Web Frameworks ¶
Evaluating The Security Of Frameworks¶
To evaluate the security of Python web frameworks, we're going to take a look at each item in the list of topics.
Access Control/Authorization¶
See access control.
What mechanisms are there to restrict URL access?
What permissions model is available?
How hard is it to define who should be able to access what?
Authentication¶
See authentication.
What authentication methods are available?
What hash method is used on user credentials? Is it salted?
Could account creation overwrite an existing account?
Could the change password or recover password functions be used maliciously?
Configuration¶
See configuration.
Are the framework dependencies up to date? Are there security vulnerabilities in the versions used by the framework?
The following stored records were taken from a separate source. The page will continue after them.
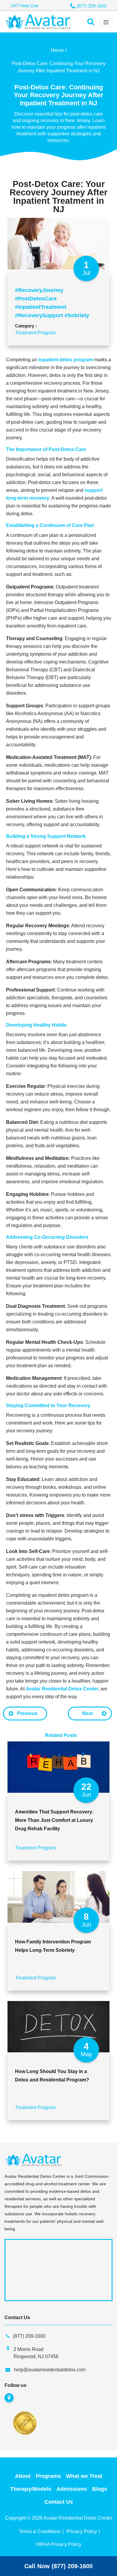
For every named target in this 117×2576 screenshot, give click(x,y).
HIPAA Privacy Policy (58, 2544)
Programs (48, 2476)
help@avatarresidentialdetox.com (50, 2369)
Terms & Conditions (40, 2531)
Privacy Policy (82, 2531)
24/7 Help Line (24, 5)
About (23, 2476)
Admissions (71, 2489)
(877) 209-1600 (91, 5)
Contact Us (58, 2502)
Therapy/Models (30, 2489)
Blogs (99, 2489)
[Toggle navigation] (106, 22)
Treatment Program (35, 332)
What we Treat (84, 2476)
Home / (58, 50)
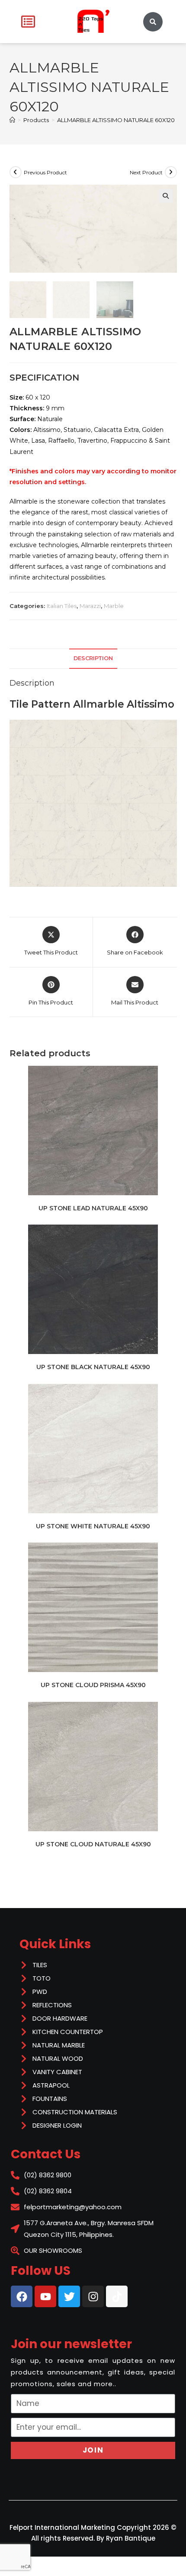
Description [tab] (93, 658)
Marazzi (90, 605)
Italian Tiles (62, 605)
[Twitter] (69, 2296)
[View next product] (171, 172)
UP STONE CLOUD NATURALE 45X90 (93, 1844)
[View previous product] (16, 172)
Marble (114, 605)
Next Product (146, 172)
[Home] (12, 120)
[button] (166, 196)
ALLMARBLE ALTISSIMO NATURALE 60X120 (116, 120)
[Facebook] (21, 2296)
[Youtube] (45, 2296)
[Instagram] (93, 2296)
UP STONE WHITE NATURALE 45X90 (93, 1526)
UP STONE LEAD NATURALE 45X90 (93, 1208)
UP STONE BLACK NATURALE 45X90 (93, 1367)
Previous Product (45, 172)
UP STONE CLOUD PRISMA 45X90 (93, 1685)
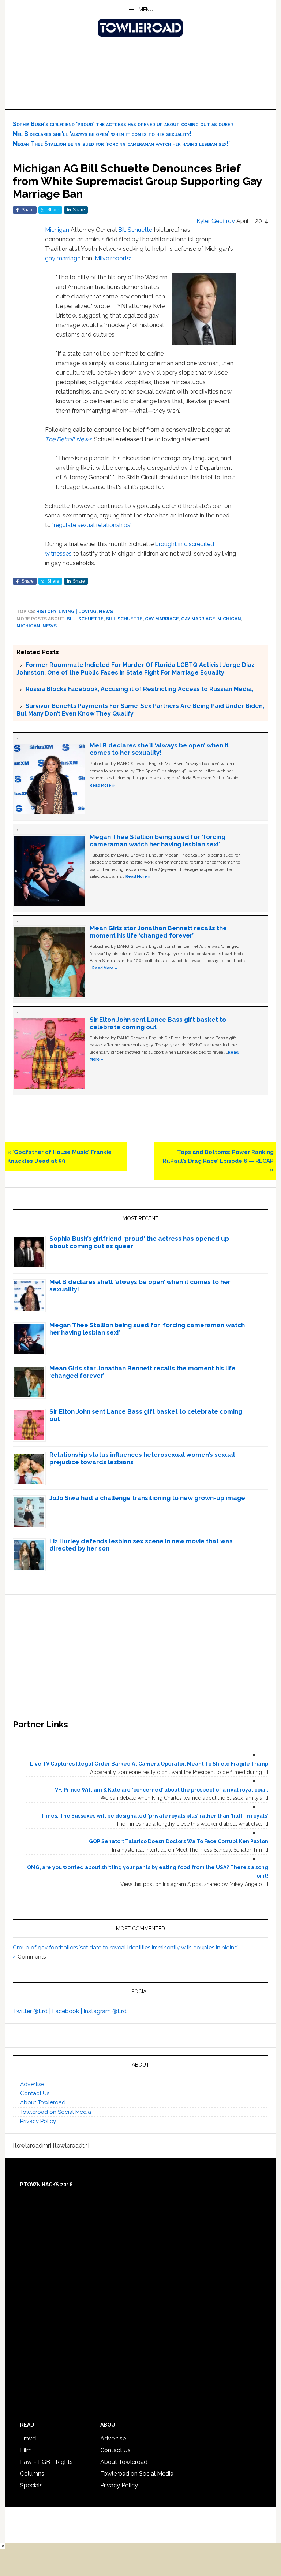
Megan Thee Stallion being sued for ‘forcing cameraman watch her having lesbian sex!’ (121, 143)
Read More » (102, 785)
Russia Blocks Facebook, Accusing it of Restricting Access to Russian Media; (139, 689)
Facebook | (67, 2011)
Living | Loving (78, 611)
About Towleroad (42, 2102)
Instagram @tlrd (105, 2011)
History (46, 611)
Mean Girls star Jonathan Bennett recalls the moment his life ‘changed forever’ (158, 931)
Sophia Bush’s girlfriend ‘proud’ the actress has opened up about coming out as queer (123, 123)
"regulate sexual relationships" (92, 524)
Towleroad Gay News (140, 28)
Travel (28, 2438)
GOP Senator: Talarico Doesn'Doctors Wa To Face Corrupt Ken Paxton (178, 1841)
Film (26, 2450)
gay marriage (62, 258)
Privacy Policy (38, 2121)
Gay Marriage (198, 618)
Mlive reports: (113, 258)
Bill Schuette (135, 229)
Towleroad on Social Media (55, 2112)
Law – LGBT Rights (46, 2461)
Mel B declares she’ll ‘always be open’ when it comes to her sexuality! (102, 133)
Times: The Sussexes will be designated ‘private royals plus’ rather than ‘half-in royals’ (154, 1816)
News (106, 611)
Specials (31, 2485)
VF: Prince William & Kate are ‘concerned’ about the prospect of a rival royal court (161, 1790)
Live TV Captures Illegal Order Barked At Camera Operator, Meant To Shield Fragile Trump (149, 1764)
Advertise (32, 2084)
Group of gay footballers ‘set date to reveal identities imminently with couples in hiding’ (126, 1947)
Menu (146, 9)
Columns (32, 2473)
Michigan (57, 229)
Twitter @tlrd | (32, 2011)
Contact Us (34, 2093)
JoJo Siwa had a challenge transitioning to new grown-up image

Are there default account passwords?
If there an exception handler, will it run in production? Are there notes and reminders to turn it off in configuration?
Cross-Site Request Forgery (CSRF)¶
See cross-site request forgery.
Are there GET requests that change state? This helps enable CSRF.
What mechanisms are there to add CSRF tokens to forms? How easy is it to use?
Cross-Site Scripting (XSS)¶
See cross-site scripting.
What specific escaping does the template engine do to prevent XSS? What does the developer need to do to use it? What is automatic and what is manual?
Are there vulnerabilities in the template engine?
Cryptography¶
See cryptography.
We'd like to see frameworks provide the structure to do solid encryption in applications even if the framework itself doesn't need it. A configuration toggle to encrypt stored user data (if such a thing is handled by the framework) would be wonderful as well.
Does the framework provide a system for applications to encrypt data?
What algorithm is it using?
Where is the key stored?
Who can access the encrypted data?
Can developers easily encrypt user data?
Injection¶
See injection.
What interpreters is the framework capable of using?
How does it access a database? What about LDAP queries or OS commands?
What escaping is done on data headed to an interpreter?
Can a developer write raw SQL? If so, proper escaping is almost certainly not done. Documentation should have a large warning indicating they may be vulnerable to SQL injection.
Object Reference¶
See object reference.
Is there a mechanism to proxy direct object references through an indirect reference?
Redirects and Forwards¶
If there is skeleton code in the framework, can a URL be crafted to redirect to an arbitrary site?
In the framework documentation for doing redirects and forwards, is there a warning about using user-supplied data in the redirect location?
Session Management¶
See session management.
How are session IDs generated?
Are session IDs ever exposed in the URL? Leaking session IDs through logs, referrer headers, etc can lead to compromised accounts.
Are session IDs accepted through GET or POST data? This would aid in session fixation attacks.
Do session IDs timeout?
Can users log out?
When a user logs out, is the session invalidated?
Are session IDs changed after login?
Transport Layer Security¶
Can the framework be used with SSL? What is required and how difficult is it to set up?
When used in SSL mode, do session cookies have the 'secure' flag set?
Validation¶
See validation.
Is there a mechanism available that allows developers validate input data against a schema? Regex validation as well as custom attributes like numeric comparison. Having developers directly use the re module does not count.